**TASK TO CARRY OUT**
Can you recast the material between the lines holding "408x231 pixels. Task: Select" and "click(x=29, y=81)", inclusive, as a two-column CSV with the columns "instruction" and "coordinates"? Give one row for each text and its answer, put each value in a single quoted field with line breaks turned into spaces, and leave the pictures out.
-- begin DATA PROVIDED --
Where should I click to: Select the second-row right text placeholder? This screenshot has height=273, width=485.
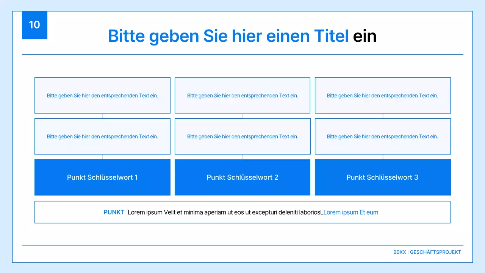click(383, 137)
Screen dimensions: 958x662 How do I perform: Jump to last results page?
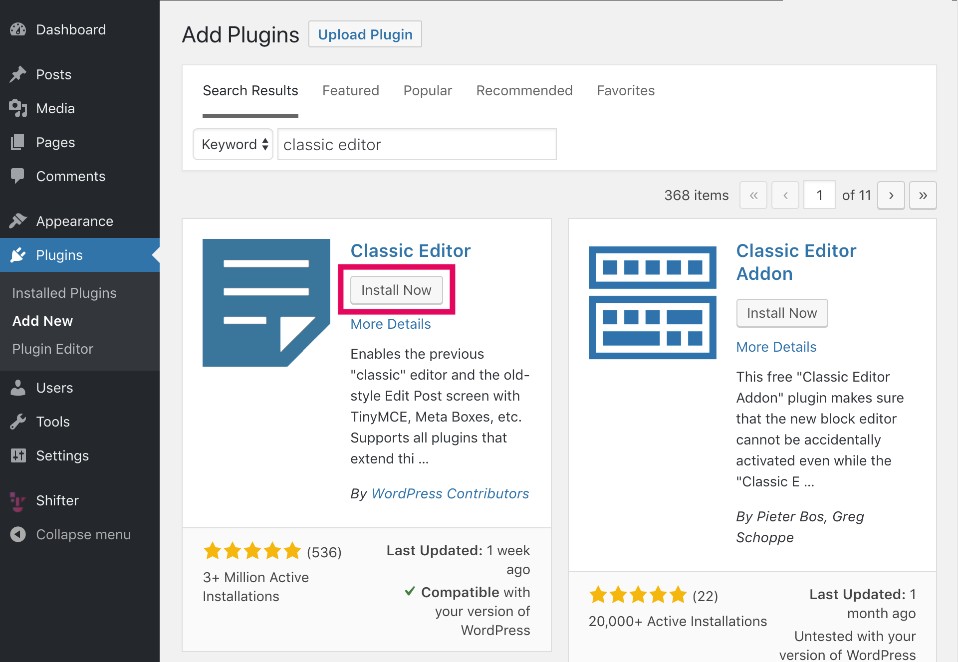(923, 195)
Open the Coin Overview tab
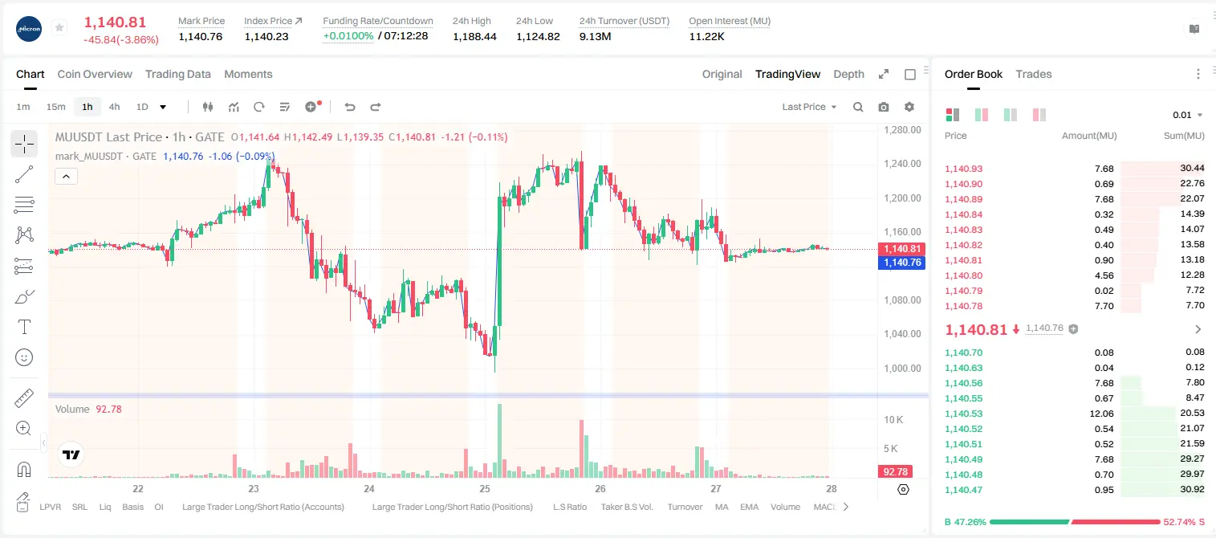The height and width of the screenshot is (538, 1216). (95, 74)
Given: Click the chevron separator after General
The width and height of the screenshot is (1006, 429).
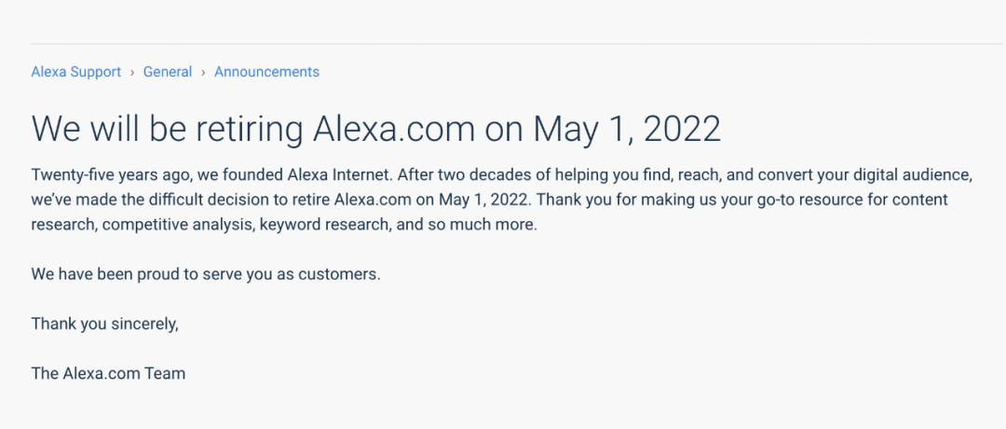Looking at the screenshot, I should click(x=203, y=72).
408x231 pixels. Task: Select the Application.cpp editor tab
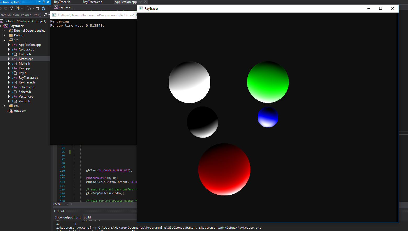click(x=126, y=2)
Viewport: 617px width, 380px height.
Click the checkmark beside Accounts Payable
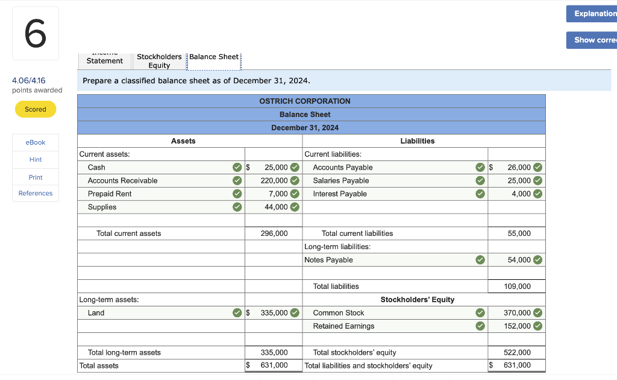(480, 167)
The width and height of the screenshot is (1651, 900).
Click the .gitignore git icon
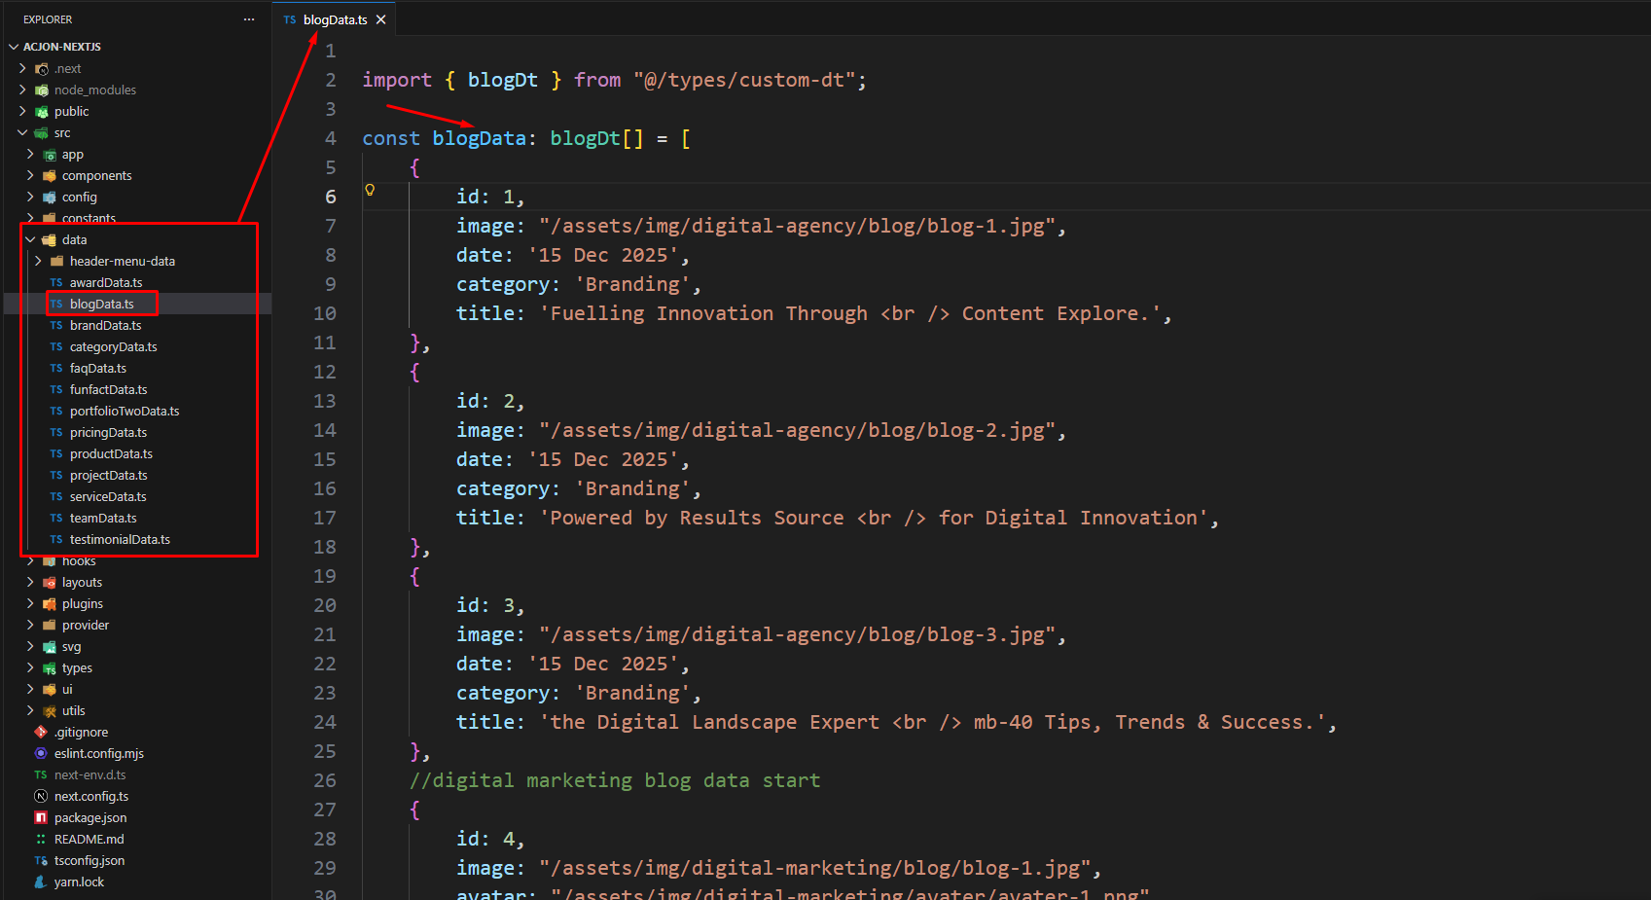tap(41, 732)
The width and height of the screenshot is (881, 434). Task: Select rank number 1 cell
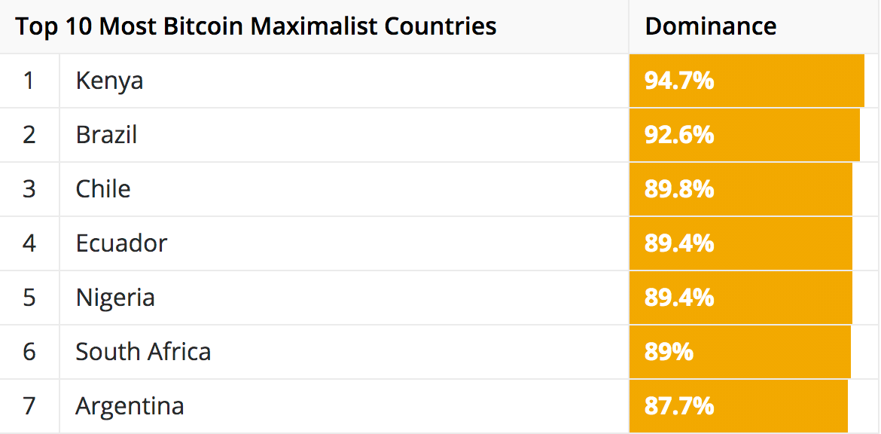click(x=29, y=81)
-- end DATA PROVIDED --
-- begin DATA PROVIDED --
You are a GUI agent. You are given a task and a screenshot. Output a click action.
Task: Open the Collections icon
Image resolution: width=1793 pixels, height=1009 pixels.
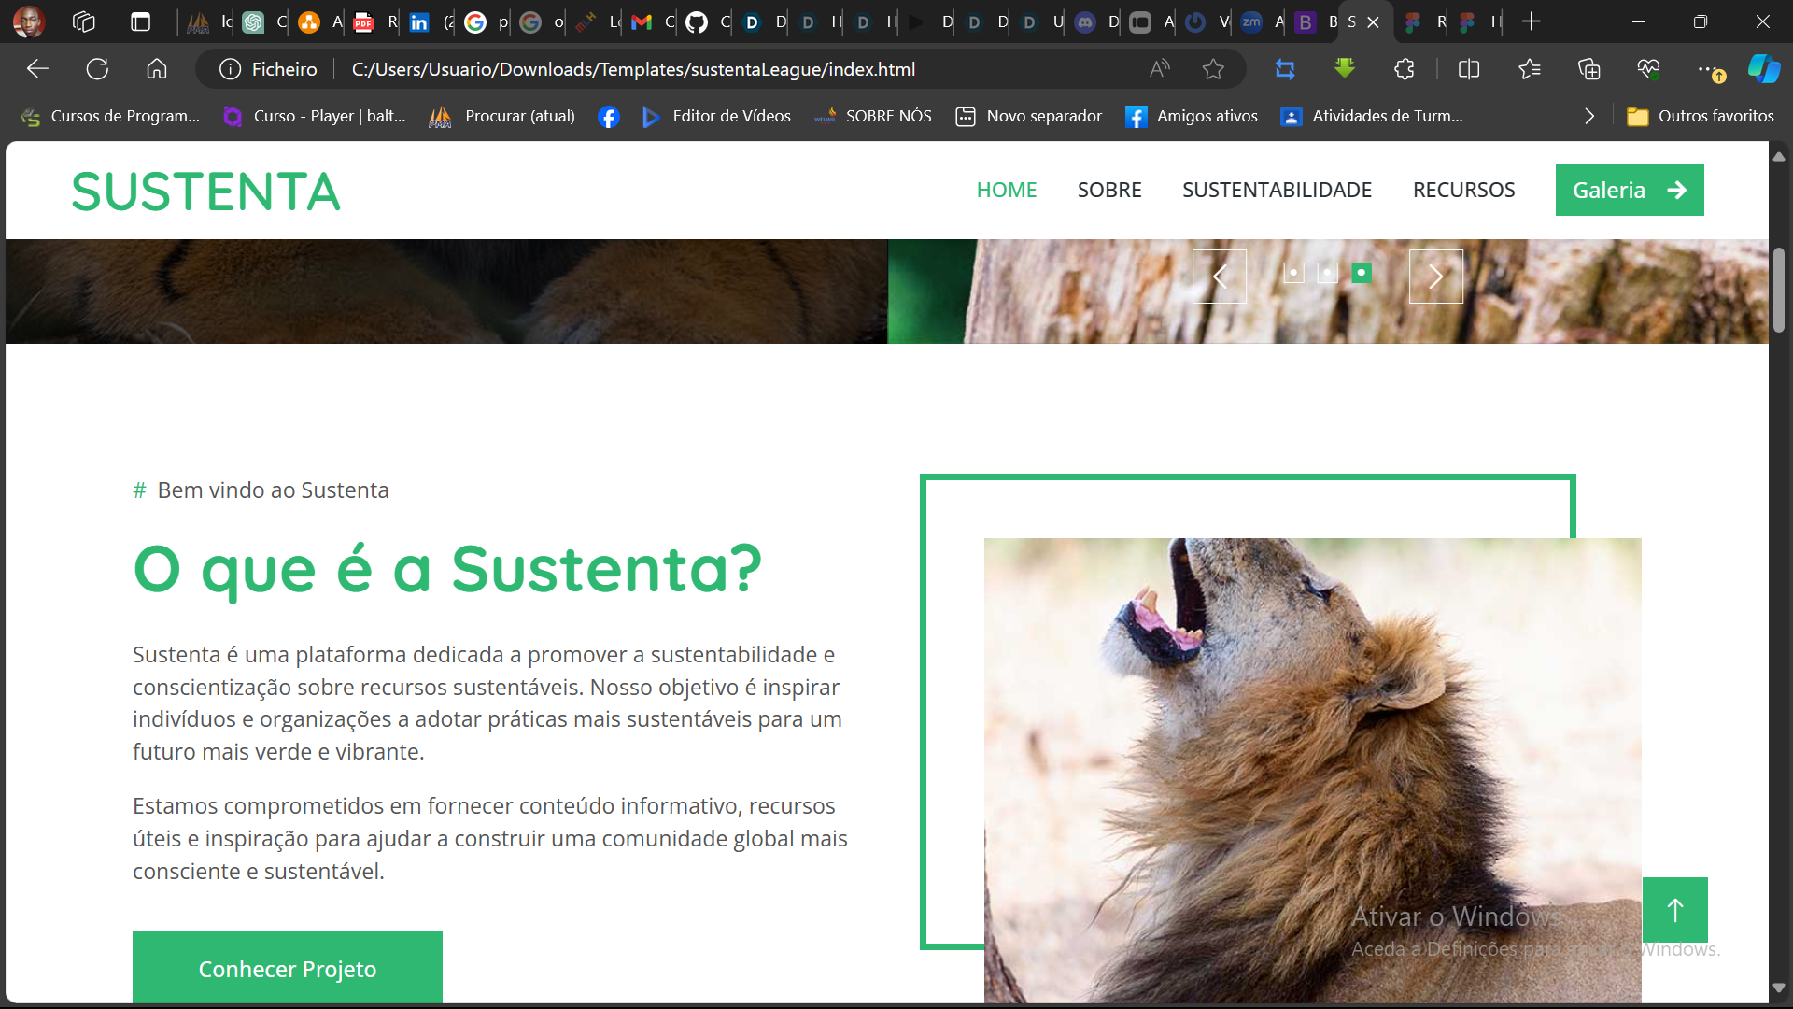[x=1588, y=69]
-- end DATA PROVIDED --
**WORKED SOLUTION**
instruction,coordinates
"408x231 pixels. Task: Select the Application.cpp editor tab","click(x=126, y=2)"
"Viewport: 617px width, 380px height. Click the checkmark beside Accounts Payable","(480, 167)"
"The width and height of the screenshot is (1651, 900). Click the .gitignore git icon","tap(41, 732)"
"The width and height of the screenshot is (881, 434). Task: Select rank number 1 cell","click(x=29, y=81)"